Несчастный случай на охоте, – заявил Большой Джозеф, держа в руках телефон, когда все вернулись в дом и сели вокруг стола, прежде чем отец кузена, не такой высокий, как сын, но с такими же глазами, позвонил в полицию. Несчастный случай, – повторил дядя, разговаривая по телефону в свете холодного полуденного солнца, прорезавшемся сквозь занавески. Несчастный случай, – сказал косоглазый кузен в суде, не отрывая здорового глаза от Большого Джозефа, который сидел за адвокатом мальчика с лицом неподвижным и твердым, как тарелка. Но его больной глаз блуждал от Па ко мне и Маме, сидевшим в одном ряду за окружным прокурором, прокурором, который смягчил позицию и попросил для кузена три года в тюрьме Парчман с двумя годами испытательного срока. Интересно, слышала ли мама какой-нибудь гул, исходивший от больного глаза кузена, какие-то чувства раскаяния в его блуждании, но она смотрела сквозь него, по ее лицу потоком катились слезы.

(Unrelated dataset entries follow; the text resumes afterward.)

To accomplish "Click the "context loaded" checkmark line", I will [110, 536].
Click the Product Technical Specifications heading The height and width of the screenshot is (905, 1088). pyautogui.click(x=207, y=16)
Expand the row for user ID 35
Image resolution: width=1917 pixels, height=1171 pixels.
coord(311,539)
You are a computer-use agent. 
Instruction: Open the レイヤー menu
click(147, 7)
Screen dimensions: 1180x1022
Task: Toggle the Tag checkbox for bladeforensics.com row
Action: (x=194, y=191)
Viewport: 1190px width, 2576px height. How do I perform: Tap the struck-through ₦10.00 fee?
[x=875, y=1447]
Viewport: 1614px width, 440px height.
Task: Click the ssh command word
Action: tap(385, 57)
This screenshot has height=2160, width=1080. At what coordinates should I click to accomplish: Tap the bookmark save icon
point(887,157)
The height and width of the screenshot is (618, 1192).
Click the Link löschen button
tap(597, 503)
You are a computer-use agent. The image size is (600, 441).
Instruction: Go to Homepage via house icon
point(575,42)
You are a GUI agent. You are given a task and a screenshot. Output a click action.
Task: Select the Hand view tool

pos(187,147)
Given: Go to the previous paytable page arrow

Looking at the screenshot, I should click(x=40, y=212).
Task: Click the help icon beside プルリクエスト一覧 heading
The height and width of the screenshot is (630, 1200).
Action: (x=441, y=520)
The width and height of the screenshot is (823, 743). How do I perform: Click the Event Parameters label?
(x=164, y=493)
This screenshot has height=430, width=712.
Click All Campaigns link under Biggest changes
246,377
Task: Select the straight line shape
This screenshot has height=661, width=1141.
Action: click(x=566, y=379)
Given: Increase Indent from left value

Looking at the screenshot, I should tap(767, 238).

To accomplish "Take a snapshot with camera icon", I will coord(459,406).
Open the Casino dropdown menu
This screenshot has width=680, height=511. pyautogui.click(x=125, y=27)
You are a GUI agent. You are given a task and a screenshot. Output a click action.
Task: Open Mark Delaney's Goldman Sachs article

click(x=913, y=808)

Через год после смерти Гивена мама посадила в его честь дерево. Будем сажать по одному на каждую годовщину, – сказала она, преодолевая боль в голосе. – Если доживу, однажды здесь будет лес, – сказала она, – шепчущий лес. Будет шептать о ветре, пыльце и жуках. Она остановилась, посадила дерево в землю и начала утрамбовывать землю вокруг корней. Я слышала ее через ее кулаки. Женщина, что учила Марию-Терезу, – она видела. Старуха, что казалось почти Белой. Тетя Ванги. Она видела мертвых. У Марии-Терезы никогда не было этого дара. Ну меня тоже. Она вкапывалась своими раскрасневшимися кулаками в почву. Я видела это во сне. В котором я снова вижу Дарованного, входящего в дом в своих сапогах. Но потом я просыпаюсь. И этого нет. Она начала плакать. Но я знаю, что это есть. Прямо по ту сторону этой завесы. Она стояла на коленях так, пока слезы не перестали литься из ее глаз. Затем она распрямилась и вытерла лицо, размазывая по нему кровь и грязь вперемешку.